La grande énigme de l'économie allemande
- UN'ESSEC
- 6 janv. 2020
- 3 min de lecture

L’Allemagne, autrefois la plus prospère des économies de la zone euro, souffre aujourd’hui de nombreuses difficultés économiques. Si la conjoncture internationale a certainement eu un effet négatif sur ses exportations, il faut aussi remarquer que les politiques structurelles n’ont pas eu les effets escomptés.
L'obsessionnelle orthodoxie budgétaire
Une des caractéristiques de l’économie allemande est sa capacité à toujours garder un faible déficit budgétaire. Autrement dit, les dépenses de l’Etat sont, en pratique, inférieures à ses rentrées. Longtemps l’Allemagne a compté sur ses exportations pour assurer son développement, au détriment de ses partenaires qui ne pouvaient pas autant exporter vers le pays. Les exportations allemandes, en effet, ne contraignaient pas le gouvernement à stimuler la demande intérieure, lui permettant de limiter ses dépenses. Cette politique, cependant, se retourne aujourd’hui contre elle. Les exportations allemandes sont en baisse, ralentissant sensiblement son économie. L’industrie automobile, par exemple, a accusé un recul de 11% de sa production sur les huit premiers mois de 2019.
L’obsession des comptes publics n’est toutefois pas l’unique responsable. Une approche sectorielle nous révèle que des pans entiers de l’industrie allemande ne sont plus nécessairement en phase avec les grandes tendances économiques mondiales. Le virage vers les véhicules électriques a, par exemple, fait perdre des parts de marché aux constructeurs automobiles en Asie. De même, le secteur des biens d’équipements, même s’il souffre d’un ralentissement de la demande en provenance de Chine, est d’abord mis en difficulté par l’évolution vers un monde plus friand de services que de produits industriels.
Un climat peu accommodant
Il faut reconnaître que la République fédérale affronte de forts vents contraires. La guerre commerciale sino-américaine, les soubresauts du Brexit et le resserrement du crédit en Turquie grèvent son économie largement tournée vers l’export. Cependant, c’est surtout le ralentissement de la demande en provenance de Chine qui porte un coup aux exportations outre-Rhin.
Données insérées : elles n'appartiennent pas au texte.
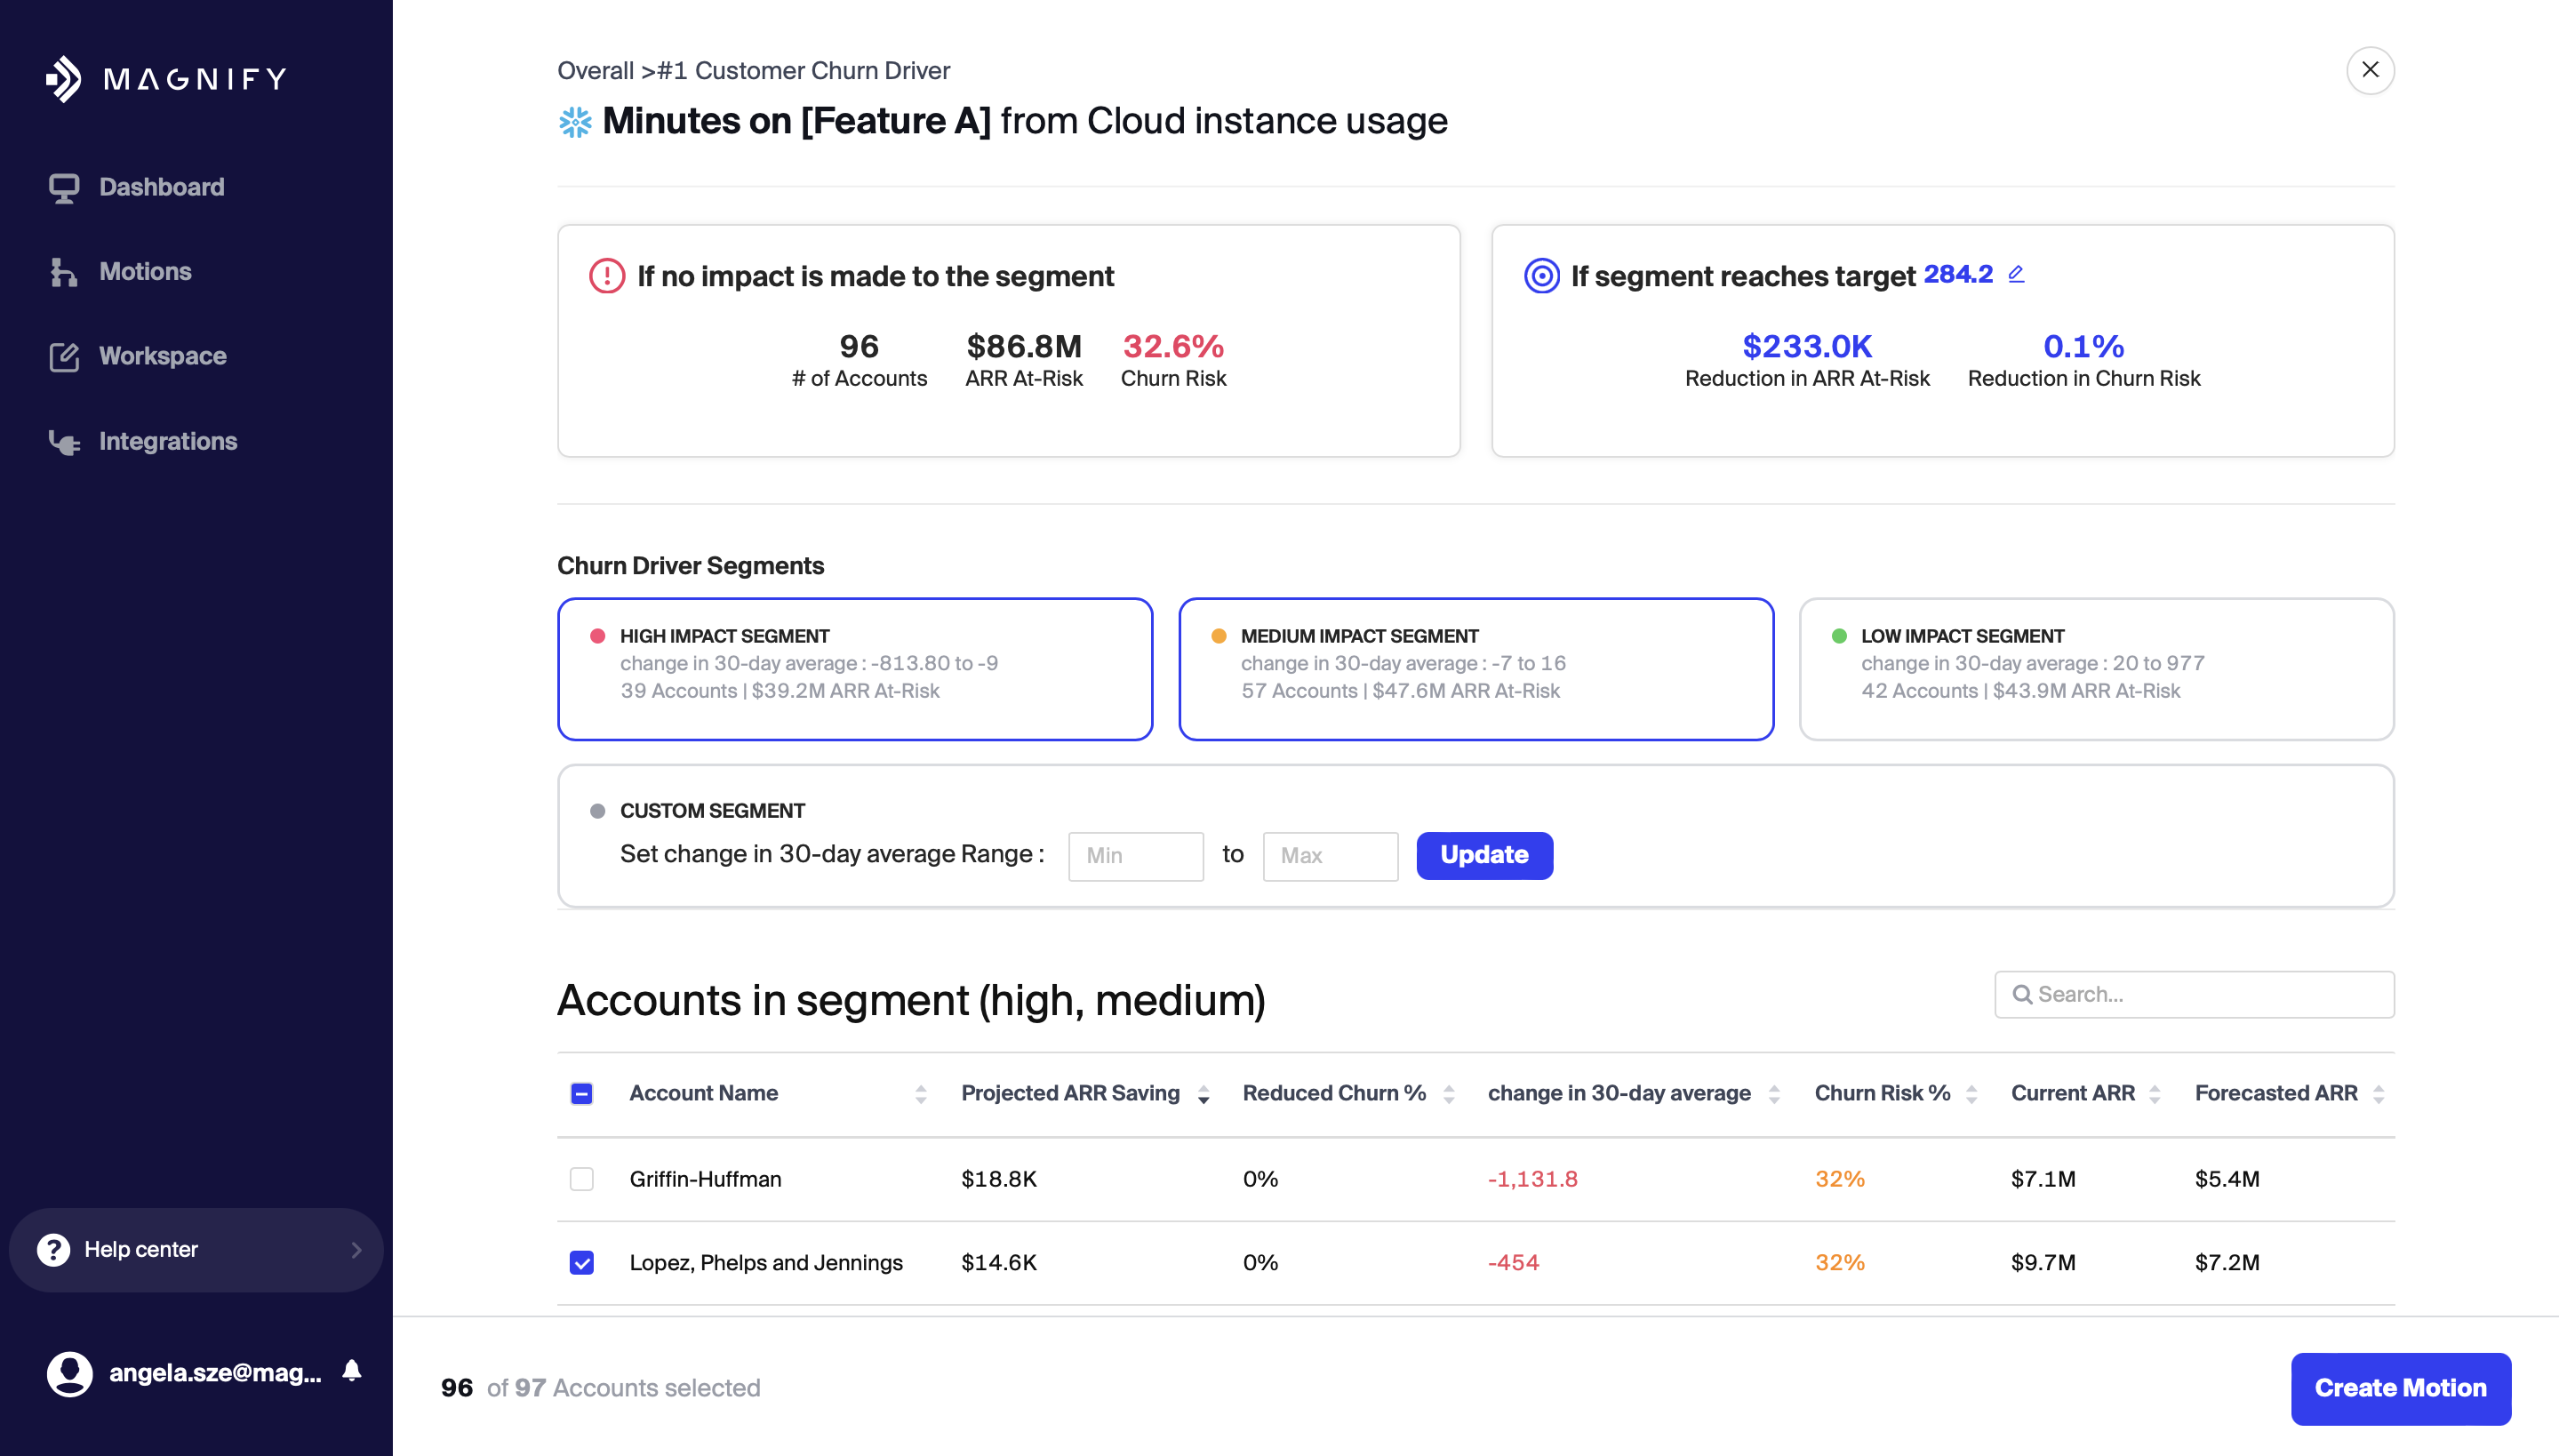The image size is (2559, 1456).
Task: Click the Create Motion button
Action: point(2400,1388)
En outre, le contexte des taux négatifs dans la zone euro conjugué à une faiblesse de la demande intérieure poussent les entreprises allemandes à moins emprunter pour investir que pour procéder à des placements spéculatifs, par exemple racheter leur propres actions pour faire monter les cours, même lorsque leur véritable rentabilité est bien plus faible.
Une épée de Damoclès
L’Allemagne enregistre une croissance de -0,1% au deuxième trimestre de 2019 et une baisse de la production industrielle de 5,2%. Deux scénarii sont alors envisageables: ou bien la tendance à la baisse se confirme, ou bien l’Allemagne parvient à opérer un renversement.
Ce deuxième cas de figure est plausible pour plusieurs raisons.
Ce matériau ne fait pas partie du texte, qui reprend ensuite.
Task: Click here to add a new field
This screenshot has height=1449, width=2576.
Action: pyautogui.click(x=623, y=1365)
La situation budgétaire allemande reste florissante, tant elle a su engranger des excédents depuis de nombreuses années. Aussi, sa dette ne s’élève qu’à 60,9% de son PIB, lui permettant de lancer un plan de soutien à l’activité de 21 milliards d’euros.
En réalité, Angela Merkel pourrait profiter des taux d’intérêts faibles pour emprunter à moindre coût et investir, par exemple, dans les infrastructures, dont on sait aujourd’hui qu’elles sont dans un état critique. Un plan de 50 milliards d’euros serait en conception, mais la seule barrière resterait psychologique, étant donné qu’historiquement les Allemands fustigent les dépenses à tout-va et l’idée du déficit.
Rappelons enfin que dans l’Histoire, l’Allemagne a su se redresser et démontrer sa résilience, que ce soit après la Seconde Guerre mondiale avec le miracle économique allemand, les réformes Hartz de 2003 menées par Gerhard Schröder après une décennie de croissance molle, ou encore la décennie dorée de 2010 suivant la crise des subprimes en 2008-2009.